[Start of Material to process]

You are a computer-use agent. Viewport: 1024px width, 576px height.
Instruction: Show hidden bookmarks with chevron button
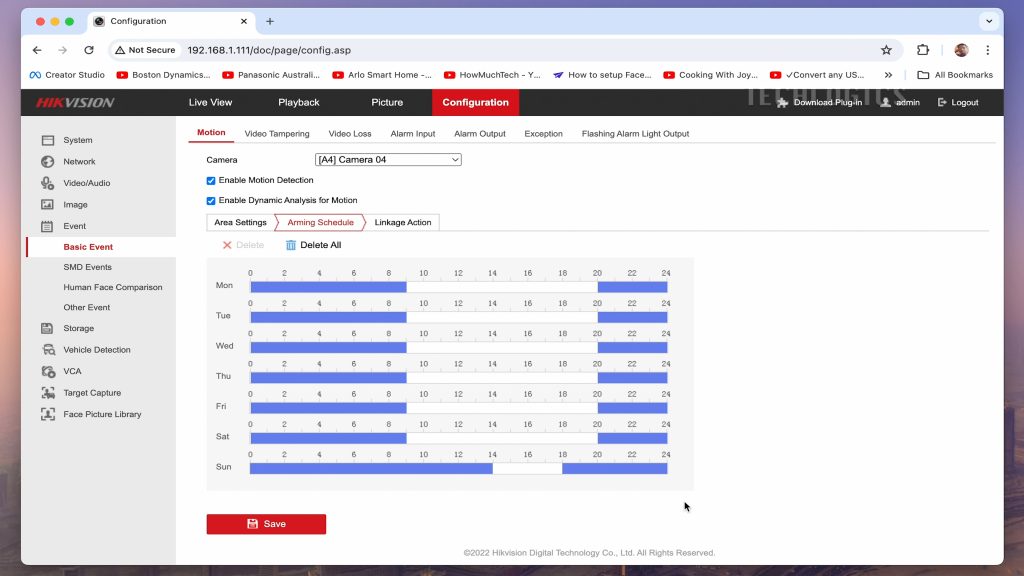click(x=888, y=75)
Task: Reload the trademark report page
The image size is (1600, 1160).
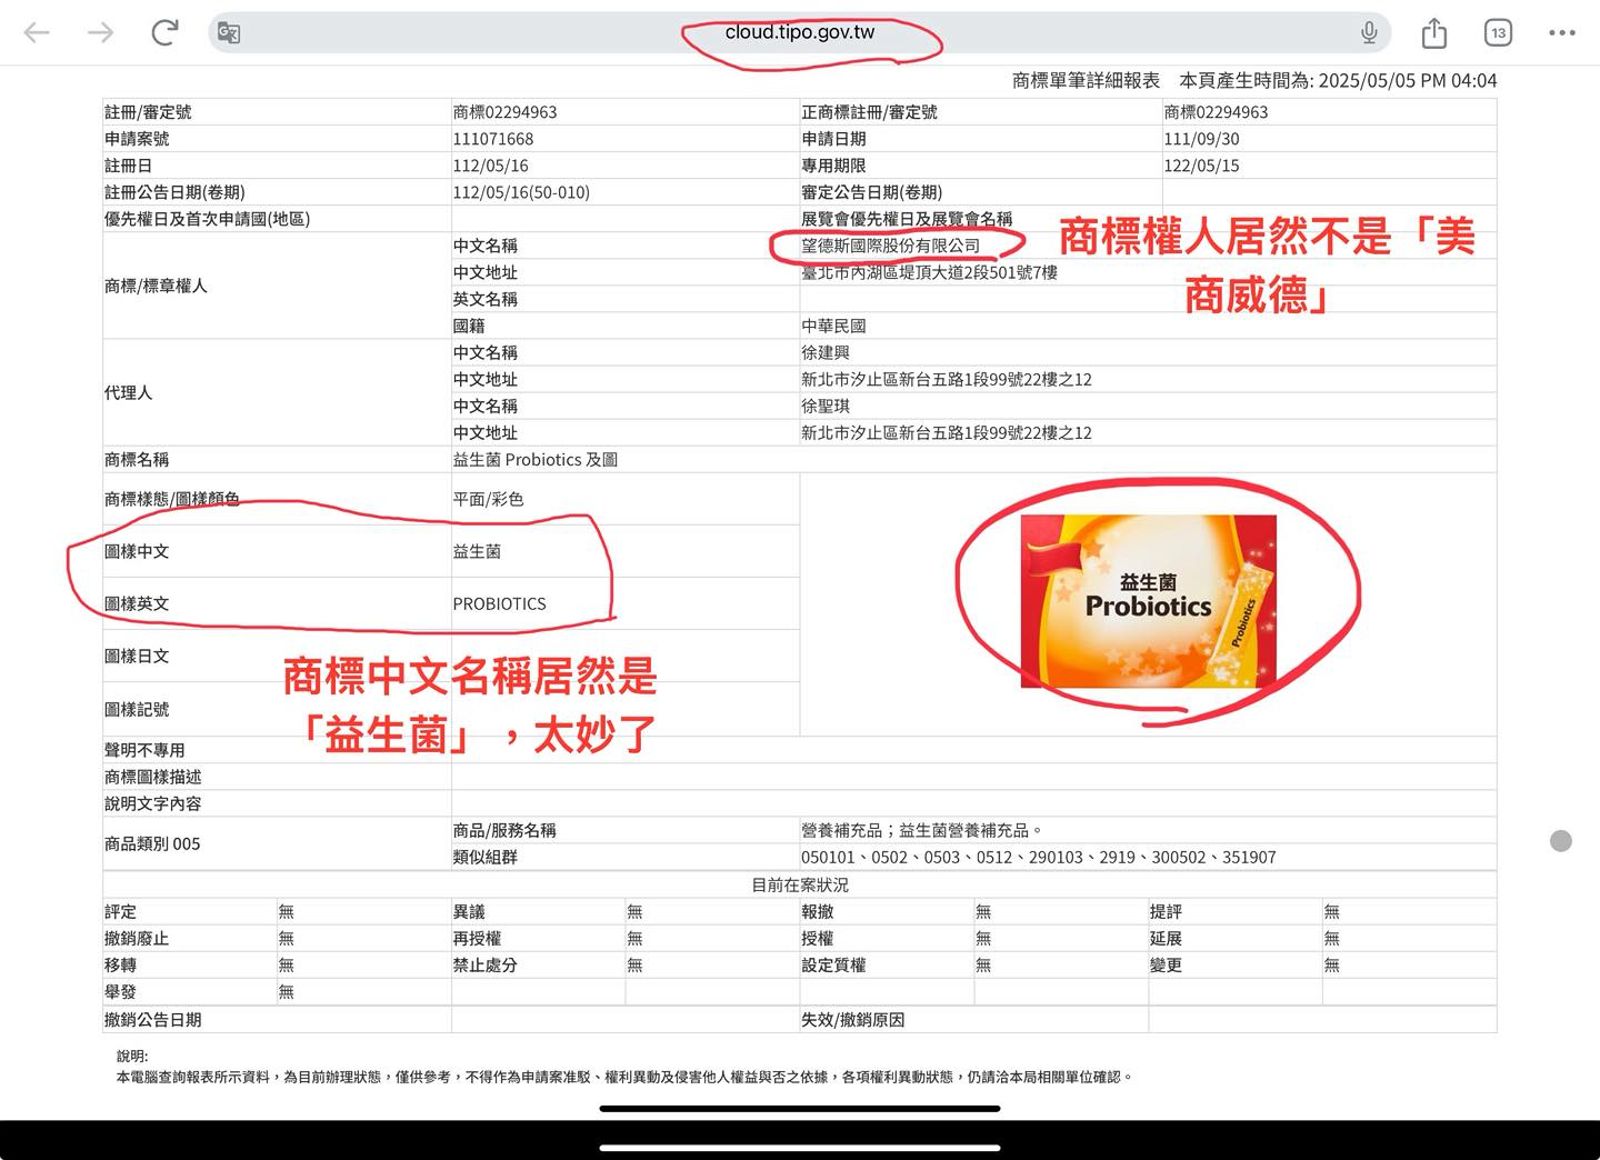Action: 163,33
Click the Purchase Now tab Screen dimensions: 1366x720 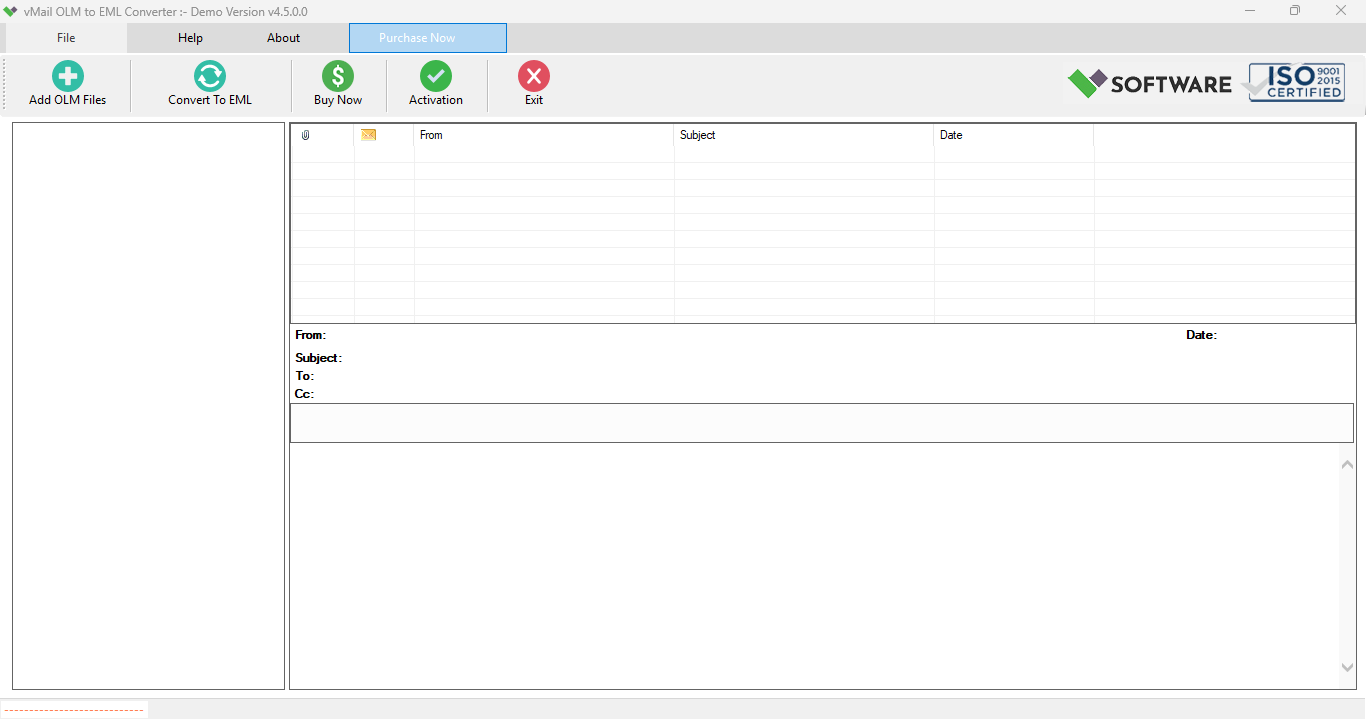(x=427, y=37)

[End of Material to process]

● **Exercise task**:
Copy the material from its start through the line containing "Action: 163,33". Leave out the pictures.

● **Response to the exercise**:
You are a computer-use agent. Viewport: 1024px width, 576px height.
Instruction: Show hidden bookmarks with chevron button
click(x=888, y=75)
Task: Reload the trademark report page
The image size is (1600, 1160).
Action: 163,33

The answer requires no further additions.